Regulation of a plant 5'(3')-ribonucleotide phosphohydrolase by cyclic nucleotides and pyrimidine, purine, and cytokinin ribosides.

A highly specific 5'(3')-ribonucleotide phosphohydrolase has been purified extensively from wheat seedling leaves. While catalyzing the hydrolysis of a wide variety of phosphomonoesters, the enzyme has K(m) values for adenosine 5'-monophosphate and adenosine 3'-monophosphate in the micromolar range and appears highly specific for 5'- and 3'-ribonucleoside monophosphates as substrates at pH 5.0. The cyclic nucleotides adenosine 3':5'-cyclic monophosphate, guanosine 3':5'-cyclic monophosphate, and 8-bromoadenosine 3':5'-cyclic monophosphate, as well as 8-bromoadenosine 5'-monophosphate, are powerful competitive inhibitors of the enzyme; the apparent K(i) values for these nucleotides are 3.4 muM, 1.6 muM, 26 muM, and 9.1 muM, respectively. The enzyme is inhibited noncompetitively by a variety of pyrimidine and purine (including cytokinin) ribosides and 2'-deoxyribosides.
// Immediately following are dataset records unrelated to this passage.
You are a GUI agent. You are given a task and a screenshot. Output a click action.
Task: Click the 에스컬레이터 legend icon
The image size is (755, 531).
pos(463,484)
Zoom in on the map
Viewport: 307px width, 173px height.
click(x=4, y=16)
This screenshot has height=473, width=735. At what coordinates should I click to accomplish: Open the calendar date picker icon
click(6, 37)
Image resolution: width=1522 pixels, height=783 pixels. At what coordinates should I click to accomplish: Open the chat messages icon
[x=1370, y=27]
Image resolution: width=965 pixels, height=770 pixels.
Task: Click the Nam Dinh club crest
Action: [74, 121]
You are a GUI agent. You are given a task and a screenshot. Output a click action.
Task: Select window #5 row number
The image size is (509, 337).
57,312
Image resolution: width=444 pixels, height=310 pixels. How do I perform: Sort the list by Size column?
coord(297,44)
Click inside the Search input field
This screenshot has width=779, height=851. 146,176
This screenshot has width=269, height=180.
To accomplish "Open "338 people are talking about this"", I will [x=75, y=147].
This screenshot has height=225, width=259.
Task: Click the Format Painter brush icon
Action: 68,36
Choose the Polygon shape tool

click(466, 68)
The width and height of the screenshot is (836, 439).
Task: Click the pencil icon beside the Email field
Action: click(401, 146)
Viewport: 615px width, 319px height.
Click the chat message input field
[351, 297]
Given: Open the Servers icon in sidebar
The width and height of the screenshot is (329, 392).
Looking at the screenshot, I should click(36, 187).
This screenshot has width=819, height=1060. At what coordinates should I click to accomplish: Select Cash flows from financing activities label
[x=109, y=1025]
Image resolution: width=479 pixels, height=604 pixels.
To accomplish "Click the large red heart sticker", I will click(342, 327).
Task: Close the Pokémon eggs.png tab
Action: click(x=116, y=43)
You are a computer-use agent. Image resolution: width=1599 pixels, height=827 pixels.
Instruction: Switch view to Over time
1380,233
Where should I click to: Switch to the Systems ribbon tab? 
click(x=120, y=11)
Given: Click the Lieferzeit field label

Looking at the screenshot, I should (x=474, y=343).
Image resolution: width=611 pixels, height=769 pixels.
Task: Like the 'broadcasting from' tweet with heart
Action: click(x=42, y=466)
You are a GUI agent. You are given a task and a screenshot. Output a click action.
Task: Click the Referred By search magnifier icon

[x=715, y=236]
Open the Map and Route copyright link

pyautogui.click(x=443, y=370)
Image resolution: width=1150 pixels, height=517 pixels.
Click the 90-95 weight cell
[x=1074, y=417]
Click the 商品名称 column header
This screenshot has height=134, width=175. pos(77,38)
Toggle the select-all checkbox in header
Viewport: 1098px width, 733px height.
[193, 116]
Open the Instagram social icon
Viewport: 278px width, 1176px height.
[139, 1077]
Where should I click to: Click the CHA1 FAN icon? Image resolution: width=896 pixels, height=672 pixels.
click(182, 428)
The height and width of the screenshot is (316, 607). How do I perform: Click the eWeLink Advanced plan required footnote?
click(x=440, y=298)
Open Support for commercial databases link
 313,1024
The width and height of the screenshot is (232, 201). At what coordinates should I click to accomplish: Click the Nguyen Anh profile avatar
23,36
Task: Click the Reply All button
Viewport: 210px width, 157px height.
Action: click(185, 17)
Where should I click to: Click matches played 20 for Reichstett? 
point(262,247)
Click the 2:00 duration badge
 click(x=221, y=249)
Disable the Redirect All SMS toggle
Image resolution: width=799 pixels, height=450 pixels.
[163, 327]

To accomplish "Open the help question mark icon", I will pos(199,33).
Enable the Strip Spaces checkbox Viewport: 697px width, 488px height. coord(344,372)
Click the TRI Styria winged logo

Since the cyclic nucleotide competitive inhibitors are also active growth promoters of higher plants, and, furthermore, since elevation of cyclic AMP levels appears to be a consequence of some phytohormone treatments that promote plant growth, it is suggested that negative control of this 5'(3')-ribonucleotide phosphohydrolase may be a significant component of growth regulation through the maximizing of the levels of nucleotide precursors for RNA and DNA synthesis.